begin

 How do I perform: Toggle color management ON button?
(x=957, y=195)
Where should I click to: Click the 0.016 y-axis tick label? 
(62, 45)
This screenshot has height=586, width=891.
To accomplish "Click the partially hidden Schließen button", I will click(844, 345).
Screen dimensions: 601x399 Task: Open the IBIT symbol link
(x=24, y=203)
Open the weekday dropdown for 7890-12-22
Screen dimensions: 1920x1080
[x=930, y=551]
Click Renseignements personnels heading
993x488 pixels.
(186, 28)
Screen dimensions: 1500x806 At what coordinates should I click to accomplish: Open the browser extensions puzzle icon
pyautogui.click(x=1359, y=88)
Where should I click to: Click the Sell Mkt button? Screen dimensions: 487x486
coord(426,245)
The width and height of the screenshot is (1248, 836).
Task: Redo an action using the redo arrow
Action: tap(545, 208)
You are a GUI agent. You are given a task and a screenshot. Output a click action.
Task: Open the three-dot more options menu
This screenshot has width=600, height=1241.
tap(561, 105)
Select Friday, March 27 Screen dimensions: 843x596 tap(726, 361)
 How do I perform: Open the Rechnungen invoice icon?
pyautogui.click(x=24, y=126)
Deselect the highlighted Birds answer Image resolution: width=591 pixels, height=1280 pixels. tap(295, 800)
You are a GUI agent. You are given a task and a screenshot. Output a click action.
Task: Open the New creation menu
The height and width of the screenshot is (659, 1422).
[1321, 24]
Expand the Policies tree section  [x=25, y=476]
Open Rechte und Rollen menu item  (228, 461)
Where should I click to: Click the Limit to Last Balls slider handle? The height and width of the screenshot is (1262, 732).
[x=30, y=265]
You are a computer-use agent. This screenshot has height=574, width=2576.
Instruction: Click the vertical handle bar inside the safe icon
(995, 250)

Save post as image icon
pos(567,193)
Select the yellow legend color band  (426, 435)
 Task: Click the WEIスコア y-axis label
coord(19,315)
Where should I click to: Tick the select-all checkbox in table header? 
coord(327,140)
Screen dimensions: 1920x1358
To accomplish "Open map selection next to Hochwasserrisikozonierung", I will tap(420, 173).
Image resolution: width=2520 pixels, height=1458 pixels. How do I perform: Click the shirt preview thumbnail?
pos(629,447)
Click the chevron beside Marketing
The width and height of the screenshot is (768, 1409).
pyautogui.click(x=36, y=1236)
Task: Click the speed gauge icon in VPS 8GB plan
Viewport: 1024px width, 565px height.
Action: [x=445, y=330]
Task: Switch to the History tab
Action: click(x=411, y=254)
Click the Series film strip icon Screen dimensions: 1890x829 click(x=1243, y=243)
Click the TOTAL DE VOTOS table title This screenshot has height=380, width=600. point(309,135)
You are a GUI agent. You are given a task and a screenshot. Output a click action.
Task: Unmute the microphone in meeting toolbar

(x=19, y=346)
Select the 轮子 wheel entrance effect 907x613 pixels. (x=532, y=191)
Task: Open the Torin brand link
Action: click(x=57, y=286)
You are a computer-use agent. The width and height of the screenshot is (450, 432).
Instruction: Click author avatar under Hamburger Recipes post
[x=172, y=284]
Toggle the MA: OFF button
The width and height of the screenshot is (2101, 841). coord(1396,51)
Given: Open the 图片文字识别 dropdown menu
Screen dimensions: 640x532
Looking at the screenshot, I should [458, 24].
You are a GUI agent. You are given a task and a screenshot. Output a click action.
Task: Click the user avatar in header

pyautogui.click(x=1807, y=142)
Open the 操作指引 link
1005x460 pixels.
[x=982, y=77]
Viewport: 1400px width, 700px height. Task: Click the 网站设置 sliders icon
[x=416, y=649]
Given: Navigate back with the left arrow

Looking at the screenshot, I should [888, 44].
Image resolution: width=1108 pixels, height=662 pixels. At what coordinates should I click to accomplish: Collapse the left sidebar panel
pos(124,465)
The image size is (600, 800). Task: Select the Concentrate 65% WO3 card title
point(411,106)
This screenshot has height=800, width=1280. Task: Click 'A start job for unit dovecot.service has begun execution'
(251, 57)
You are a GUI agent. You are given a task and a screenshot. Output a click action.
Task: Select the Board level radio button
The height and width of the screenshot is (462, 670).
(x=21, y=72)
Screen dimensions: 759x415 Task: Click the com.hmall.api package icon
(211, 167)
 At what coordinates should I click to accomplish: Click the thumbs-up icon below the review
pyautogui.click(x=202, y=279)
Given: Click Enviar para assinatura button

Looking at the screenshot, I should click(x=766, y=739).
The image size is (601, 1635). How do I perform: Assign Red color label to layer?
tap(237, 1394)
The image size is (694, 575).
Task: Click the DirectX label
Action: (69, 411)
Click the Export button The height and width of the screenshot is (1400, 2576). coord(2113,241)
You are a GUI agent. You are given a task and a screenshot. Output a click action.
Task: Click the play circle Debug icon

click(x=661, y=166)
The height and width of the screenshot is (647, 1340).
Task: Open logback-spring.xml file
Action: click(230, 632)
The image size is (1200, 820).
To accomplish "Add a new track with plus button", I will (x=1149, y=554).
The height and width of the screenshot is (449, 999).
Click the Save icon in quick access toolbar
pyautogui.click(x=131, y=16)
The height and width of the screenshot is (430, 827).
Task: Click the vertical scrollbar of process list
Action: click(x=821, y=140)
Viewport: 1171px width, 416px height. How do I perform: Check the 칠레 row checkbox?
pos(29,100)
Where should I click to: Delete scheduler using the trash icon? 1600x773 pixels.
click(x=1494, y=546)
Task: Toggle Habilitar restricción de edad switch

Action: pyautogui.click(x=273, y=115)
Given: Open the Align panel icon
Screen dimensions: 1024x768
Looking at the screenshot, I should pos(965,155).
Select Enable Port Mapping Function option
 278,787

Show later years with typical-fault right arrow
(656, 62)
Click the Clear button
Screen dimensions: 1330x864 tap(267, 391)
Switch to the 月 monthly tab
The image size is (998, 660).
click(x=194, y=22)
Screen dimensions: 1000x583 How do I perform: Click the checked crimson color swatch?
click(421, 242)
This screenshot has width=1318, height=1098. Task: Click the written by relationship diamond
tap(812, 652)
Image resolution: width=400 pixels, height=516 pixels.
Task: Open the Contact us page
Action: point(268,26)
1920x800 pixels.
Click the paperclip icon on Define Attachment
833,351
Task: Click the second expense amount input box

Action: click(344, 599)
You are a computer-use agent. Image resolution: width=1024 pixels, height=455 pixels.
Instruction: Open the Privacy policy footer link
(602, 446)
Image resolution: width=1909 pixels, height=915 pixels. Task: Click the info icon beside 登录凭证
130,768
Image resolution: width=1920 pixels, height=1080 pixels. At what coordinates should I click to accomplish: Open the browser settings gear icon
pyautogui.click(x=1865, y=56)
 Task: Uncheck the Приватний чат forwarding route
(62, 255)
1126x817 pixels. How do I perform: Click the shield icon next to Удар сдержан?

end

» WHAT TO WORK ON: Recast every line of the listing above as a Markdown table with two columns, Row and Line, numbering the rows in order and leaving out blank lines.

» FINAL RESULT:
| Row | Line |
|---|---|
| 1 |  How do I perform: Toggle color management ON button? |
| 2 | (x=957, y=195) |
| 3 | Where should I click to: Click the 0.016 y-axis tick label?  |
| 4 | (62, 45) |
| 5 | This screenshot has height=586, width=891. |
| 6 | To accomplish "Click the partially hidden Schließen button", I will click(844, 345). |
| 7 | Screen dimensions: 601x399 Task: Open the IBIT symbol link |
| 8 | (x=24, y=203) |
| 9 | Open the weekday dropdown for 7890-12-22 |
| 10 | Screen dimensions: 1920x1080 |
| 11 | [x=930, y=551] |
| 12 | Click Renseignements personnels heading |
| 13 | 993x488 pixels. |
| 14 | (186, 28) |
| 15 | Screen dimensions: 1500x806 At what coordinates should I click to accomplish: Open the browser extensions puzzle icon |
| 16 | pyautogui.click(x=1359, y=88) |
| 17 | Where should I click to: Click the Sell Mkt button? Screen dimensions: 487x486 |
| 18 | coord(426,245) |
| 19 | The width and height of the screenshot is (1248, 836). |
| 20 | Task: Redo an action using the redo arrow |
| 21 | Action: tap(545, 208) |
| 22 | You are a GUI agent. You are given a task and a screenshot. Output a click action. |
| 23 | Task: Open the three-dot more options menu |
| 24 | This screenshot has width=600, height=1241. |
| 25 | tap(561, 105) |
| 26 | Select Friday, March 27 Screen dimensions: 843x596 tap(726, 361) |
| 27 |  How do I perform: Open the Rechnungen invoice icon? |
| 28 | pyautogui.click(x=24, y=126) |
| 29 | Deselect the highlighted Birds answer Image resolution: width=591 pixels, height=1280 pixels. tap(295, 800) |
| 30 | You are a GUI agent. You are given a task and a screenshot. Output a click action. |
| 31 | Task: Open the New creation menu |
| 32 | The height and width of the screenshot is (659, 1422). |
| 33 | [1321, 24] |
| 34 | Expand the Policies tree section  [x=25, y=476] |
| 35 | Open Rechte und Rollen menu item  (228, 461) |
| 36 | Where should I click to: Click the Limit to Last Balls slider handle? The height and width of the screenshot is (1262, 732). |
| 37 | [x=30, y=265] |
| 38 | You are a computer-use agent. This screenshot has height=574, width=2576. |
| 39 | Instruction: Click the vertical handle bar inside the safe icon |
| 40 | (995, 250) |
| 41 | Save post as image icon |
| 42 | pos(567,193) |
| 43 | Select the yellow legend color band  (426, 435) |
| 44 |  Task: Click the WEIスコア y-axis label |
| 45 | coord(19,315) |
| 46 | Where should I click to: Tick the select-all checkbox in table header?  |
| 47 | coord(327,140) |
| 48 | Screen dimensions: 1920x1358 |
| 49 | To accomplish "Open map selection next to Hochwasserrisikozonierung", I will tap(420, 173). |
| 50 | Image resolution: width=2520 pixels, height=1458 pixels. How do I perform: Click the shirt preview thumbnail? |
| 51 | pos(629,447) |
| 52 | Click the chevron beside Marketing |
| 53 | The width and height of the screenshot is (768, 1409). |
| 54 | pyautogui.click(x=36, y=1236) |
| 55 | Task: Click the speed gauge icon in VPS 8GB plan |
| 56 | Viewport: 1024px width, 565px height. |
| 57 | Action: [x=445, y=330] |
| 58 | Task: Switch to the History tab |
| 59 | Action: click(x=411, y=254) |
| 60 | Click the Series film strip icon Screen dimensions: 1890x829 click(x=1243, y=243) |
| 61 | Click the TOTAL DE VOTOS table title This screenshot has height=380, width=600. point(309,135) |
| 62 | You are a GUI agent. You are given a task and a screenshot. Output a click action. |
| 63 | Task: Unmute the microphone in meeting toolbar |
| 64 | (x=19, y=346) |
| 65 | Select the 轮子 wheel entrance effect 907x613 pixels. (x=532, y=191) |
| 66 | Task: Open the Torin brand link |
| 67 | Action: click(x=57, y=286) |
| 68 | You are a computer-use agent. The width and height of the screenshot is (450, 432). |
| 69 | Instruction: Click author avatar under Hamburger Recipes post |
| 70 | [x=172, y=284] |
| 71 | Toggle the MA: OFF button |
| 72 | The width and height of the screenshot is (2101, 841). coord(1396,51) |
| 73 | Given: Open the 图片文字识别 dropdown menu |
| 74 | Screen dimensions: 640x532 |
| 75 | Looking at the screenshot, I should [458, 24]. |
| 76 | You are a GUI agent. You are given a task and a screenshot. Output a click action. |
| 77 | Task: Click the user avatar in header |
| 78 | pyautogui.click(x=1807, y=142) |
| 79 | Open the 操作指引 link |
| 80 | 1005x460 pixels. |
| 81 | [x=982, y=77] |
| 82 | Viewport: 1400px width, 700px height. Task: Click the 网站设置 sliders icon |
| 83 | [x=416, y=649] |
| 84 | Given: Navigate back with the left arrow |
| 85 | Looking at the screenshot, I should [888, 44]. |
| 86 | Image resolution: width=1108 pixels, height=662 pixels. At what coordinates should I click to accomplish: Collapse the left sidebar panel |
| 87 | pos(124,465) |
| 88 | The image size is (600, 800). Task: Select the Concentrate 65% WO3 card title |
| 89 | point(411,106) |
| 90 | This screenshot has height=800, width=1280. Task: Click 'A start job for unit dovecot.service has begun execution' |
| 91 | (251, 57) |
| 92 | You are a GUI agent. You are given a task and a screenshot. Output a click action. |
| 93 | Task: Select the Board level radio button |
| 94 | The height and width of the screenshot is (462, 670). |
| 95 | (x=21, y=72) |
| 96 | Screen dimensions: 759x415 Task: Click the com.hmall.api package icon |
| 97 | (211, 167) |
| 98 |  At what coordinates should I click to accomplish: Click the thumbs-up icon below the review |
| 99 | pyautogui.click(x=202, y=279) |
| 100 | Given: Click Enviar para assinatura button |
| 101 | Looking at the screenshot, I should click(x=766, y=739). |
| 102 | The image size is (601, 1635). How do I perform: Assign Red color label to layer? |
| 103 | tap(237, 1394) |
| 104 | The image size is (694, 575). |
| 105 | Task: Click the DirectX label |
| 106 | Action: (69, 411) |
| 107 | Click the Export button The height and width of the screenshot is (1400, 2576). coord(2113,241) |
| 108 | You are a GUI agent. You are given a task and a screenshot. Output a click action. |
| 109 | Task: Click the play circle Debug icon |
| 110 | click(x=661, y=166) |
| 111 | The height and width of the screenshot is (647, 1340). |
| 112 | Task: Open logback-spring.xml file |
| 113 | Action: click(230, 632) |
| 114 | The image size is (1200, 820). |
| 115 | To accomplish "Add a new track with plus button", I will (x=1149, y=554). |
| 116 | The height and width of the screenshot is (449, 999). |
| 117 | Click the Save icon in quick access toolbar |
| 118 | pyautogui.click(x=131, y=16) |
| 119 | The height and width of the screenshot is (430, 827). |
| 120 | Task: Click the vertical scrollbar of process list |
| 121 | Action: click(x=821, y=140) |
| 122 | Viewport: 1171px width, 416px height. How do I perform: Check the 칠레 row checkbox? |
| 123 | pos(29,100) |
| 124 | Where should I click to: Delete scheduler using the trash icon? 1600x773 pixels. |
| 125 | click(x=1494, y=546) |
| 126 | Task: Toggle Habilitar restricción de edad switch |
| 127 | Action: pyautogui.click(x=273, y=115) |
| 128 | Given: Open the Align panel icon |
| 129 | Screen dimensions: 1024x768 |
| 130 | Looking at the screenshot, I should pos(965,155). |
| 131 | Select Enable Port Mapping Function option |
| 132 |  278,787 |
| 133 | Show later years with typical-fault right arrow |
| 134 | (656, 62) |
| 135 | Click the Clear button |
| 136 | Screen dimensions: 1330x864 tap(267, 391) |
| 137 | Switch to the 月 monthly tab |
| 138 | The image size is (998, 660). |
| 139 | click(x=194, y=22) |
| 140 | Screen dimensions: 1000x583 How do I perform: Click the checked crimson color swatch? |
| 141 | click(421, 242) |
| 142 | This screenshot has width=1318, height=1098. Task: Click the written by relationship diamond |
| 143 | tap(812, 652) |
| 144 | Image resolution: width=400 pixels, height=516 pixels. |
| 145 | Task: Open the Contact us page |
| 146 | Action: point(268,26) |
| 147 | 1920x800 pixels. |
| 148 | Click the paperclip icon on Define Attachment |
| 149 | 833,351 |
| 150 | Task: Click the second expense amount input box |
| 151 | Action: click(344, 599) |
| 152 | You are a computer-use agent. Image resolution: width=1024 pixels, height=455 pixels. |
| 153 | Instruction: Open the Privacy policy footer link |
| 154 | (602, 446) |
| 155 | Image resolution: width=1909 pixels, height=915 pixels. Task: Click the info icon beside 登录凭证 |
| 156 | 130,768 |
| 157 | Image resolution: width=1920 pixels, height=1080 pixels. At what coordinates should I click to accomplish: Open the browser settings gear icon |
| 158 | pyautogui.click(x=1865, y=56) |
| 159 |  Task: Uncheck the Приватний чат forwarding route |
| 160 | (62, 255) |
| 161 | 1126x817 pixels. How do I perform: Click the shield icon next to Удар сдержан? |